**Records for the task**
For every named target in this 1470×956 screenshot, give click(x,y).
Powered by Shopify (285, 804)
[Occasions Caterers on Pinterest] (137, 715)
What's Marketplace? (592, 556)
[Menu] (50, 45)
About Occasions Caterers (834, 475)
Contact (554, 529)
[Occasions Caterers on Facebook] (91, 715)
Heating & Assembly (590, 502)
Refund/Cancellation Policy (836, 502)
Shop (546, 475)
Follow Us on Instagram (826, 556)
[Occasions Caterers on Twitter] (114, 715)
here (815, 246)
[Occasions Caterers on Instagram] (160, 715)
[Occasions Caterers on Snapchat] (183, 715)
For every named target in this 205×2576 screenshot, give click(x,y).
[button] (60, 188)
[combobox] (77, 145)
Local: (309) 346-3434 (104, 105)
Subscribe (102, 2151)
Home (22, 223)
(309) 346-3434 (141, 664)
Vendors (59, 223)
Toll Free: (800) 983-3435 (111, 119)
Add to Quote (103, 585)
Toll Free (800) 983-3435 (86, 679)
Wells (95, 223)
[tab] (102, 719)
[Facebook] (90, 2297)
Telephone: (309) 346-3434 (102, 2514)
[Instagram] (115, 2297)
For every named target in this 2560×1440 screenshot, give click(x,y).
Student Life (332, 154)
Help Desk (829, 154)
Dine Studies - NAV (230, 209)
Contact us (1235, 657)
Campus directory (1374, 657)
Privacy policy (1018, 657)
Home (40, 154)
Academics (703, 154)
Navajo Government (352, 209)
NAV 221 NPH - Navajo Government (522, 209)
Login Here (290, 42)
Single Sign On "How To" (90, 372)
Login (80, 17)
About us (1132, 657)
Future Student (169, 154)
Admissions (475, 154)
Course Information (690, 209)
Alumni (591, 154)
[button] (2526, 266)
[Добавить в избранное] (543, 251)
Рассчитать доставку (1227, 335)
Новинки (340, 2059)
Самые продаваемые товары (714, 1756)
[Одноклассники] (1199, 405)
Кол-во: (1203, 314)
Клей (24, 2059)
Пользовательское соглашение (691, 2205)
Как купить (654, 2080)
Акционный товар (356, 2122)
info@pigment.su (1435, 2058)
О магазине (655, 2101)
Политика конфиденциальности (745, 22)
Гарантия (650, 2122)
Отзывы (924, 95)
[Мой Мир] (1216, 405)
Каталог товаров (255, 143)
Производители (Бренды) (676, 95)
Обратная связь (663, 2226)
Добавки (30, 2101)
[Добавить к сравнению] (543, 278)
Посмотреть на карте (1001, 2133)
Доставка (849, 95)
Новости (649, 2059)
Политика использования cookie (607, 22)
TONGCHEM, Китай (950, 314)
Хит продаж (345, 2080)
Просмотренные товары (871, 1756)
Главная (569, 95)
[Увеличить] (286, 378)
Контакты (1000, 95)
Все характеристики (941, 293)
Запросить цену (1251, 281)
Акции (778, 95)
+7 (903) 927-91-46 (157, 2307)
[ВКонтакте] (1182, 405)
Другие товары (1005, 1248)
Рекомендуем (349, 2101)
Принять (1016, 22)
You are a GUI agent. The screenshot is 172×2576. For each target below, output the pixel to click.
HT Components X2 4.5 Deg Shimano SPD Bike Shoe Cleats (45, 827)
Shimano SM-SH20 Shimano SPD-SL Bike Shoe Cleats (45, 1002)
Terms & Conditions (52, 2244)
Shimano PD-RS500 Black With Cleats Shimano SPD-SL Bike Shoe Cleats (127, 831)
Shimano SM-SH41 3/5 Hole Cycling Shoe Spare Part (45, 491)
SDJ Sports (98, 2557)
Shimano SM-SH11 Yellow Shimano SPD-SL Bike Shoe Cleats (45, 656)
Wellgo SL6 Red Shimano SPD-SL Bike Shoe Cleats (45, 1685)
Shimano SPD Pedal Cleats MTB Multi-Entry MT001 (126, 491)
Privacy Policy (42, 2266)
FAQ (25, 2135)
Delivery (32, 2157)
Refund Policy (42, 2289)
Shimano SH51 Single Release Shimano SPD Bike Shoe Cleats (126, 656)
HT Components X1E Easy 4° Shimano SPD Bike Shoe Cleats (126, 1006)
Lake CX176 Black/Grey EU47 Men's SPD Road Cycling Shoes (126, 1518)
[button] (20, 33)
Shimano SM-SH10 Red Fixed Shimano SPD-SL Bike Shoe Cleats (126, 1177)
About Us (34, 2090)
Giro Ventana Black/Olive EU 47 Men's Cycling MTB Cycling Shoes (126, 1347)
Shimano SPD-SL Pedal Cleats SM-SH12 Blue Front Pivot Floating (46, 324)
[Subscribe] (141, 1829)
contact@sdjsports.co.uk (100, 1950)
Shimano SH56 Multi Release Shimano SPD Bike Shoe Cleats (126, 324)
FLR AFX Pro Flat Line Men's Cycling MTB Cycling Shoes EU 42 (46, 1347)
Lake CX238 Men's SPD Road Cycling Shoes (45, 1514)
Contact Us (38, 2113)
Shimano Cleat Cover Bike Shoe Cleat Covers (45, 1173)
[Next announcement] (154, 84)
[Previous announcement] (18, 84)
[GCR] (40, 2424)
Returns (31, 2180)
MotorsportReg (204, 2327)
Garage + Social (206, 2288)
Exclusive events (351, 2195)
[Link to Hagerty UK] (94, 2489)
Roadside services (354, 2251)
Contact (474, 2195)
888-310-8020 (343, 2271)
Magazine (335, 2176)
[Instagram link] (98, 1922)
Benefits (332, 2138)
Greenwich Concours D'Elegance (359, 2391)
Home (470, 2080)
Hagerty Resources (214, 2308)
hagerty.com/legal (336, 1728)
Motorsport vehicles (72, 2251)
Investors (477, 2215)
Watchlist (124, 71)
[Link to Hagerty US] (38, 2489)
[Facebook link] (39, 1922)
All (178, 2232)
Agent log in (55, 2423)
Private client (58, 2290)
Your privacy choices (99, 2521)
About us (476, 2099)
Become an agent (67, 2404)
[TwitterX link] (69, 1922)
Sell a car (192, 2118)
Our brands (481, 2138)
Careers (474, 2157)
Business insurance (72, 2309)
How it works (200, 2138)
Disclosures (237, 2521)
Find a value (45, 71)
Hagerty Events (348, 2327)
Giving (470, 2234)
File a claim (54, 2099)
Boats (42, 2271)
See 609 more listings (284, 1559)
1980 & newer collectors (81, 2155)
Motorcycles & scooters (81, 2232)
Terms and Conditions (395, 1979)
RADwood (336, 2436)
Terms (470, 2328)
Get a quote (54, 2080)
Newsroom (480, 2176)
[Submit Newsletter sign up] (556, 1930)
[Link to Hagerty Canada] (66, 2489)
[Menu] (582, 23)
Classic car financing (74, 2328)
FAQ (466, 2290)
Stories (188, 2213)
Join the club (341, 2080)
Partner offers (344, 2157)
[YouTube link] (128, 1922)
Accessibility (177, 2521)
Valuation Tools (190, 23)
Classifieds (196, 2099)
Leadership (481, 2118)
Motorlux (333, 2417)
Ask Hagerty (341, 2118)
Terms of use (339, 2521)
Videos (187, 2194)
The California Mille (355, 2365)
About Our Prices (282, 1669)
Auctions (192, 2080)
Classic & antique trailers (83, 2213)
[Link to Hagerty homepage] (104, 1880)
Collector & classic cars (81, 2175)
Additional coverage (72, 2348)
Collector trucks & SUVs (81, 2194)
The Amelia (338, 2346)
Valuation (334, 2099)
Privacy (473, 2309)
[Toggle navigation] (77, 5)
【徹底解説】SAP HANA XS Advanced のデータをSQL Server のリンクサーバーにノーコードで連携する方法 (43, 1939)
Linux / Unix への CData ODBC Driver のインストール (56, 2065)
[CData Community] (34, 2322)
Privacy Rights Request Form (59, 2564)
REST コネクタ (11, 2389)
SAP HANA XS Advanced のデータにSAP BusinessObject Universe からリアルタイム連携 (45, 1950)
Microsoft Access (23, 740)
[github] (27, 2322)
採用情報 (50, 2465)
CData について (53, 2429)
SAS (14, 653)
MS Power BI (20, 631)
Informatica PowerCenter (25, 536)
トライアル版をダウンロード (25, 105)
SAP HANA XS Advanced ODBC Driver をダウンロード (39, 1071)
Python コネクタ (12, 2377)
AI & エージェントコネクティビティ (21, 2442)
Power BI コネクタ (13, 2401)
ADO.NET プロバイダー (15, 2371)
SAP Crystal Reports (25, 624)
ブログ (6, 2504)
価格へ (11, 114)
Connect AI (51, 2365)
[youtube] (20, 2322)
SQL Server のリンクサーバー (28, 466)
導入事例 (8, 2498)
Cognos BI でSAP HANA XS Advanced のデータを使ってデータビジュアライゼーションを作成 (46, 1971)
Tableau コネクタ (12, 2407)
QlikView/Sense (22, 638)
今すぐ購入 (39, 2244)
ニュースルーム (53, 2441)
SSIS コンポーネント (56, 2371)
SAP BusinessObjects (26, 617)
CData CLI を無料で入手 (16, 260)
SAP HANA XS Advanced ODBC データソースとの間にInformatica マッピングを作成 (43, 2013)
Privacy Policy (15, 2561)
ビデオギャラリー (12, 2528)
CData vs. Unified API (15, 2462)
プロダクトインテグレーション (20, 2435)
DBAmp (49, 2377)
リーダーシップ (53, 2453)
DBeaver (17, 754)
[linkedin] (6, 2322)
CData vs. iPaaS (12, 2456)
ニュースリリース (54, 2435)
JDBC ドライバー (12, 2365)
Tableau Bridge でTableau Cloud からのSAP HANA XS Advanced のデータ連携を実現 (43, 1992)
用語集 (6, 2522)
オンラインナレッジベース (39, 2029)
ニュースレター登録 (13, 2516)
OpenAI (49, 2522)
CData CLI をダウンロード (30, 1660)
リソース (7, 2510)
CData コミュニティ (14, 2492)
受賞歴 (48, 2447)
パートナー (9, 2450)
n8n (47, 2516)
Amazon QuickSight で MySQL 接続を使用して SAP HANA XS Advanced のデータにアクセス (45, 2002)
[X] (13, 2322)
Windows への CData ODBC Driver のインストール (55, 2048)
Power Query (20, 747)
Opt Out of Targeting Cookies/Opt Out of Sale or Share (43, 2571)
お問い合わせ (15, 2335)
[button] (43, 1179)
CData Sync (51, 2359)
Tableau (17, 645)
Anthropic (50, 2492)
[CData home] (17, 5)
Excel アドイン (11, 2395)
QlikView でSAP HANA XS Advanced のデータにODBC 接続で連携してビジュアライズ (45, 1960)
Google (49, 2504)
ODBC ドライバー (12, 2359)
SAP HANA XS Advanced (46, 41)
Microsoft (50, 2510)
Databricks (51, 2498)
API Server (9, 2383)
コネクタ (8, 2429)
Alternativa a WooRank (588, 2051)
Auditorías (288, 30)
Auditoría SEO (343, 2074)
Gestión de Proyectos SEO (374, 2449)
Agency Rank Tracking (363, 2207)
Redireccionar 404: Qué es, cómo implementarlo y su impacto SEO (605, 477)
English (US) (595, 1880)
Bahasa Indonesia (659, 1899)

**To do**
Could you restate, word for word, the lines above from the one with "CData CLI をダウンロード (30, 1660)" to the one with "Auditoría SEO (343, 2074)", both included?

**Your response**
CData CLI をダウンロード (30, 1660)
リソース (7, 2510)
CData コミュニティ (14, 2492)
受賞歴 (48, 2447)
パートナー (9, 2450)
n8n (47, 2516)
Amazon QuickSight で MySQL 接続を使用して SAP HANA XS Advanced のデータにアクセス (45, 2002)
[X] (13, 2322)
Windows への CData ODBC Driver のインストール (55, 2048)
Power Query (20, 747)
Opt Out of Targeting Cookies/Opt Out of Sale or Share (43, 2571)
お問い合わせ (15, 2335)
[button] (43, 1179)
CData Sync (51, 2359)
Tableau (17, 645)
Anthropic (50, 2492)
[CData home] (17, 5)
Excel アドイン (11, 2395)
QlikView でSAP HANA XS Advanced のデータにODBC 接続で連携してビジュアライズ (45, 1960)
Google (49, 2504)
ODBC ドライバー (12, 2359)
SAP HANA XS Advanced (46, 41)
Microsoft (50, 2510)
Databricks (51, 2498)
API Server (9, 2383)
コネクタ (8, 2429)
Alternativa a WooRank (588, 2051)
Auditorías (288, 30)
Auditoría SEO (343, 2074)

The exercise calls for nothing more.